A Europa teme ter ficado à margem do processo, apesar de França e Reino Unido liderarem os esforços para reunir uma força de manutenção da paz que poderia ser mobilizada na Ucrânia caso os beligerantes cheguem a um acordo de paz.
Era "estrategicamente importante para a Europa, em algum momento, fazer parte das negociações", declarou à AFP nesta quarta-feira a embaixadora da União Europeia na Ucrânia, Katarina Mathernova.
No campo de batalha, a Rússia vem avançando à custa da vida de muitos de seus soldados, com a intenção de desgastar o Exército ucraniano.
Nesta quarta-feira, um bombardeio russo contra um mercado na cidade de Druzhkivka (leste) causou pelo menos sete mortos e 15 feridos, anunciou o governador regional, Vadim Filachkin.
O presidente da Ucrânia, Volodimir Zelensky, tem pressionado seus aliados ocidentais para que aumentem o fornecimento de armas e intensifiquem a pressão econômica e política sobre o Kremlin.
— "Todo mundo cansado" —
Centenas de milhares de ucranianos têm sofrido cortes recorrentes de aquecimento e eletricidade em Kiev devido aos bombardeios russos massivos, que danificaram gravemente a rede energética da capital.
Os ucranianos são céticos quanto ao desfecho das negociações.
"Acho que tudo isso é apenas um espetáculo para o público", opinou Petro, um morador de Kiev. "Devemos nos preparar para o pior e esperar o melhor", declarou.

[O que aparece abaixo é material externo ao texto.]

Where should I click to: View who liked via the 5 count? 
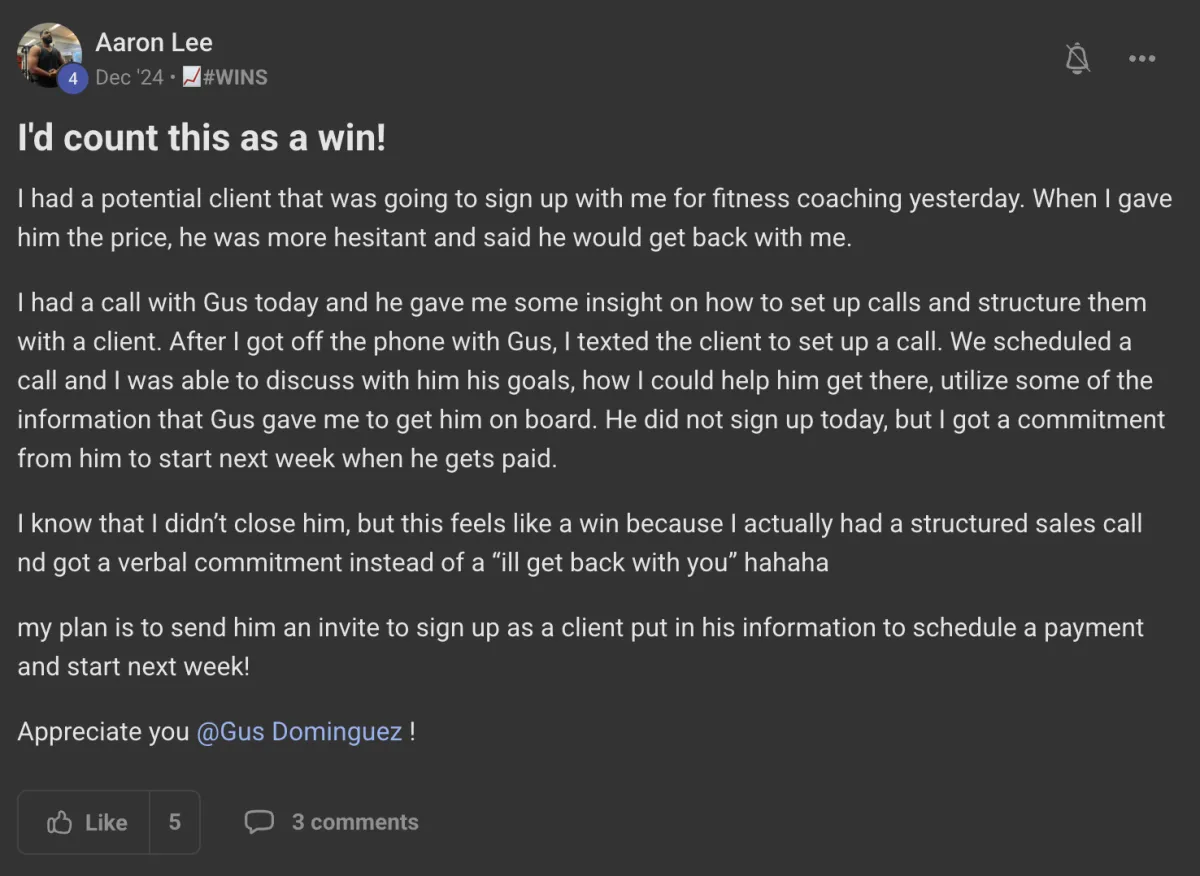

Em Moscou, por outro lado, os russos consultados são mais otimistas.
"Todo mundo espera, todo mundo está muito otimista com essas negociações", garante Larisa, uma aposentada com família na Ucrânia e entes queridos na linha de frente.
"Isso precisa acabar algum dia, todo mundo está cansado", acrescenta Anton, um engenheiro de 43 anos.